Dataset records:
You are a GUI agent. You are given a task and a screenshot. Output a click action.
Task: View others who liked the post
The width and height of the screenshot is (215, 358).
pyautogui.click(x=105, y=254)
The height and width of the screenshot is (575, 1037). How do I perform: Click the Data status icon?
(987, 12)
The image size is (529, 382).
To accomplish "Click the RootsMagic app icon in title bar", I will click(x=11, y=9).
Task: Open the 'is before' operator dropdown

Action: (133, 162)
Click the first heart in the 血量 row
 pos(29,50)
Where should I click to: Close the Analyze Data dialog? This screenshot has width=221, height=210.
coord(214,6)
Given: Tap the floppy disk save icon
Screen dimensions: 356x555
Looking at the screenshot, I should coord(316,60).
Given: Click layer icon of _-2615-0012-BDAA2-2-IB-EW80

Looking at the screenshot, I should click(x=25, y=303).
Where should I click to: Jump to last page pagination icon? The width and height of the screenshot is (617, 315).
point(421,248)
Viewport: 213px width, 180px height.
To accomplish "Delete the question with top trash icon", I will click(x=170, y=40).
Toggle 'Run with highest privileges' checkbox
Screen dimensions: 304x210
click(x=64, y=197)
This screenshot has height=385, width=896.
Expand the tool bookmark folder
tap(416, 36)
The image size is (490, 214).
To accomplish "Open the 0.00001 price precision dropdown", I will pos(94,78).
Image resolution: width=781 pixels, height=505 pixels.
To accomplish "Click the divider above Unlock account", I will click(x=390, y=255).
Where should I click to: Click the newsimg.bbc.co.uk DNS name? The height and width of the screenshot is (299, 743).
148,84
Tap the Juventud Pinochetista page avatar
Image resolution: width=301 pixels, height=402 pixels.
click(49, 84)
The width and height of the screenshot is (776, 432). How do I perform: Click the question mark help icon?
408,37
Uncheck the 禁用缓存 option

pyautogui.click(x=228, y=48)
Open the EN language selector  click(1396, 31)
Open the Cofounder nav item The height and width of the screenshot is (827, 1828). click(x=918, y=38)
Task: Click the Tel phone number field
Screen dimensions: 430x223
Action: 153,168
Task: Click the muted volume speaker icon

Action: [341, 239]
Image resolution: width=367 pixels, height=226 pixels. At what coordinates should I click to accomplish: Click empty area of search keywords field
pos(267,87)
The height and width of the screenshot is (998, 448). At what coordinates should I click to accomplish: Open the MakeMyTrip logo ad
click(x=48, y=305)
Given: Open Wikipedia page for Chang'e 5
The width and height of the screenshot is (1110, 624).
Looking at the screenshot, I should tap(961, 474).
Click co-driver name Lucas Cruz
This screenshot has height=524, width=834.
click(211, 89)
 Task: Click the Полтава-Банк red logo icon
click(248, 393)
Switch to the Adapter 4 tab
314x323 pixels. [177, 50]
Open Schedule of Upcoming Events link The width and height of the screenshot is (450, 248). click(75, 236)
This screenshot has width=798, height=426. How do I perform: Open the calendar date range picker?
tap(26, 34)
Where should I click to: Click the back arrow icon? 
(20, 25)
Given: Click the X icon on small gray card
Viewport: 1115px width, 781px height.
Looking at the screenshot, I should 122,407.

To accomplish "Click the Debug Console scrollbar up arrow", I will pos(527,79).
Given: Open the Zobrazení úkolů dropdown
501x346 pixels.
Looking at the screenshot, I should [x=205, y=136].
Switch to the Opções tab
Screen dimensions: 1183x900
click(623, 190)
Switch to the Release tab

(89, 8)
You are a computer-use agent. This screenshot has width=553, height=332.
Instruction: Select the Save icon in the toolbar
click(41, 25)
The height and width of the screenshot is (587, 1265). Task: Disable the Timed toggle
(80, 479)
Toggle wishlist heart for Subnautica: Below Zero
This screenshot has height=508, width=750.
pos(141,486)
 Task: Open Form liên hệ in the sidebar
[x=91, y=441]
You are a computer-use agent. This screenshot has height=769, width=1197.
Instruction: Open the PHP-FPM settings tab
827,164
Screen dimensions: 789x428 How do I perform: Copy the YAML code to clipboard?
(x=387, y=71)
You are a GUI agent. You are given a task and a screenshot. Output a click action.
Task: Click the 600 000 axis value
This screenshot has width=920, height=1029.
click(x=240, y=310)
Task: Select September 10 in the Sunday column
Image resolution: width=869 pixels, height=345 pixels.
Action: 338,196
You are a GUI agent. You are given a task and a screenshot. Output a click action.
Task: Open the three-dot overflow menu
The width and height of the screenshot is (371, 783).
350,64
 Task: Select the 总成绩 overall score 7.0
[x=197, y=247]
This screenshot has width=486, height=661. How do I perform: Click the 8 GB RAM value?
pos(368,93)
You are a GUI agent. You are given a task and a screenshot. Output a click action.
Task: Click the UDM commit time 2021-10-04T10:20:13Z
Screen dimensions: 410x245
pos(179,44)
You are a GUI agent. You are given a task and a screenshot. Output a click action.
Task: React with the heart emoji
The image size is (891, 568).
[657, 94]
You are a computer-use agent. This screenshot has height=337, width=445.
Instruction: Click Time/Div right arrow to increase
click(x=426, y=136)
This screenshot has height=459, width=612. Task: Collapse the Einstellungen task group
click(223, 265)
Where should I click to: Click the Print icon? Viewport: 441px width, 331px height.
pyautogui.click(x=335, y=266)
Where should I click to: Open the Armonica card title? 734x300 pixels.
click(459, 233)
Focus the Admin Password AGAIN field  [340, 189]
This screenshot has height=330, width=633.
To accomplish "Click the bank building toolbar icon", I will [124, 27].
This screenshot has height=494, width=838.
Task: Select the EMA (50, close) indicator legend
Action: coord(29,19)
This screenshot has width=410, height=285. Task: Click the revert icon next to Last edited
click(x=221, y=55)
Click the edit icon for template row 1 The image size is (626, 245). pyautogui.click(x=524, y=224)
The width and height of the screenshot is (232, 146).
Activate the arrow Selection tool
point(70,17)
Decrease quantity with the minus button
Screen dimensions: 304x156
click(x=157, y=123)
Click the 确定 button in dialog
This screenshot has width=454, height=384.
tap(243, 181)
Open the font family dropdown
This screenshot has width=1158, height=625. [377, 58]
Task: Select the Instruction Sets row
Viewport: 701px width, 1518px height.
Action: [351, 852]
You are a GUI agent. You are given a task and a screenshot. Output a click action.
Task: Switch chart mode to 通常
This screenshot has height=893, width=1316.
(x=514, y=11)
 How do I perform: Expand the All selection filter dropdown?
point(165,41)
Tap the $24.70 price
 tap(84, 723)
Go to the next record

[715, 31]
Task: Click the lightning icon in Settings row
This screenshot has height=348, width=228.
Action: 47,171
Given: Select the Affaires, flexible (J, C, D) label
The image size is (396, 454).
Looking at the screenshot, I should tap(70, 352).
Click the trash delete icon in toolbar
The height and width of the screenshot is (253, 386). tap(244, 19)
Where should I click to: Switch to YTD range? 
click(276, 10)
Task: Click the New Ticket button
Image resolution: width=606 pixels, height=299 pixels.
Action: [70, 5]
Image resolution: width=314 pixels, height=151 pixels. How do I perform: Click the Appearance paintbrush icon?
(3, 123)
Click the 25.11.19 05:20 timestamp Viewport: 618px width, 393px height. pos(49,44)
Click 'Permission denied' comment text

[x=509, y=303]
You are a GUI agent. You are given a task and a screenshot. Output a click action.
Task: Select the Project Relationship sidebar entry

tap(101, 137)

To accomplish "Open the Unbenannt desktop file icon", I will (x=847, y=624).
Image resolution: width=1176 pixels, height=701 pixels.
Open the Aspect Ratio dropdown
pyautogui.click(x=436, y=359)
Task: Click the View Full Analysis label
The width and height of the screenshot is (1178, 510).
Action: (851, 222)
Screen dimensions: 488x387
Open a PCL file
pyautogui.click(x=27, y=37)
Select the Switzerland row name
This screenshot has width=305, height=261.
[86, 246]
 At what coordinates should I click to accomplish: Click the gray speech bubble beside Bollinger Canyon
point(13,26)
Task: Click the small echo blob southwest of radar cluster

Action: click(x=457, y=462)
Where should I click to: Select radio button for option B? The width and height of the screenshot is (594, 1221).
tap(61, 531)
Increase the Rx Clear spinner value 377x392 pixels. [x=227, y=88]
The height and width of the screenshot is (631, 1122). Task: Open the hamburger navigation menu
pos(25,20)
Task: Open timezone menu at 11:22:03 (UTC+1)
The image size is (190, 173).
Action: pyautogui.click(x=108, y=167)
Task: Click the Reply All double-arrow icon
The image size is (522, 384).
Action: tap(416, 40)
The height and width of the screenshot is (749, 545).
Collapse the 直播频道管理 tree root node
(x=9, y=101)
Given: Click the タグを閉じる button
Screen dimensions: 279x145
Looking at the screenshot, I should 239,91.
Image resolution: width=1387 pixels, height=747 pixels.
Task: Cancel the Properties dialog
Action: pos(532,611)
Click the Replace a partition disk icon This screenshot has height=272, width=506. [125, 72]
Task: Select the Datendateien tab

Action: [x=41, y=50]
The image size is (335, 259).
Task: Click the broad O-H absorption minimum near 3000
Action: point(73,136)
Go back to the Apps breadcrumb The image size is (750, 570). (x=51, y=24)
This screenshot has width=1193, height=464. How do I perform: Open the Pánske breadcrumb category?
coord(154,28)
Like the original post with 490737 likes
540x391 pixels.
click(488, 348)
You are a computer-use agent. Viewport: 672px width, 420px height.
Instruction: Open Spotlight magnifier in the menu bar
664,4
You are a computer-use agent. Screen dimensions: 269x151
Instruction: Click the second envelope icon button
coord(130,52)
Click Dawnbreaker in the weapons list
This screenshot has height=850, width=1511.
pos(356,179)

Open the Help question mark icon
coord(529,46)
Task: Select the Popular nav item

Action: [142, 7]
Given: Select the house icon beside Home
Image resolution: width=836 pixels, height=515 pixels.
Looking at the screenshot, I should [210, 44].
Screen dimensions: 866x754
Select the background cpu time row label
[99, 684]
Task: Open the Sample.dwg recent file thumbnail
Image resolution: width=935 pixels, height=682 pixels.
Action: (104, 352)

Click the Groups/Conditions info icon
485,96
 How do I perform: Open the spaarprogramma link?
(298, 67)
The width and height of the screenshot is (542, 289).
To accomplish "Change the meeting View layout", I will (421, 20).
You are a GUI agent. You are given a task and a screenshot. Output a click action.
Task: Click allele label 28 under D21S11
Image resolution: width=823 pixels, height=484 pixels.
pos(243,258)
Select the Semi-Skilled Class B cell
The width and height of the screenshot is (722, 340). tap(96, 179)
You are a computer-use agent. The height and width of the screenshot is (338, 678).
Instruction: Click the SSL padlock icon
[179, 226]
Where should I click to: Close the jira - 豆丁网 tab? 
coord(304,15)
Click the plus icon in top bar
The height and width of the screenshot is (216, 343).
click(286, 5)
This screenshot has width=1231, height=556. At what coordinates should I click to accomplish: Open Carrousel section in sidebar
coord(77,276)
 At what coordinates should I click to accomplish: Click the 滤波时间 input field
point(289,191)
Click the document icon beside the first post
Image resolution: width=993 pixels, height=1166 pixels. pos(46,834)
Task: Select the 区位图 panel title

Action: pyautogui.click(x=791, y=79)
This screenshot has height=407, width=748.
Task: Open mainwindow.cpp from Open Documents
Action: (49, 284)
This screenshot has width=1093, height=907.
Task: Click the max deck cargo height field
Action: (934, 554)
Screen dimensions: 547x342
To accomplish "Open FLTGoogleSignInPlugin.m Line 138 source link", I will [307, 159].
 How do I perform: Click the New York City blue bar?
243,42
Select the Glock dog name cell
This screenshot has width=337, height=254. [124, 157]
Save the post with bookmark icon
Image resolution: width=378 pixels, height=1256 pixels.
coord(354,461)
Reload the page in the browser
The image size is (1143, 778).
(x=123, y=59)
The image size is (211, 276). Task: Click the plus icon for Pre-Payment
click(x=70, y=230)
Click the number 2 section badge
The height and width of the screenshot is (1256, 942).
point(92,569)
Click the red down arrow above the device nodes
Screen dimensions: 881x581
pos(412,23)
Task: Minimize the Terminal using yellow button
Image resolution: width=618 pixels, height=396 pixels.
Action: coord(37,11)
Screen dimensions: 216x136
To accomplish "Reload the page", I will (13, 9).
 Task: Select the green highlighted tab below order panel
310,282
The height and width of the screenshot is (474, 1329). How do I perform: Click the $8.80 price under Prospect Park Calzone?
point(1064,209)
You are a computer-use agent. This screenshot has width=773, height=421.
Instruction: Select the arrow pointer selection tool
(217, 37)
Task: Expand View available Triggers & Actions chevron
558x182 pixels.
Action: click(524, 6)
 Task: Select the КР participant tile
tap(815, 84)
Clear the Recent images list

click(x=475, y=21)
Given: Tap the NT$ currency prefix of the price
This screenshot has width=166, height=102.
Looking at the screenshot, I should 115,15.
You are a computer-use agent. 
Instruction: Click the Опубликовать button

- [What the exercise asks]:
Show every line from the entries that includes the word "above".

- [Task solution]:
To accomplish "Click the divider above Unlock account", I will click(x=390, y=255).
Click the red down arrow above the device nodes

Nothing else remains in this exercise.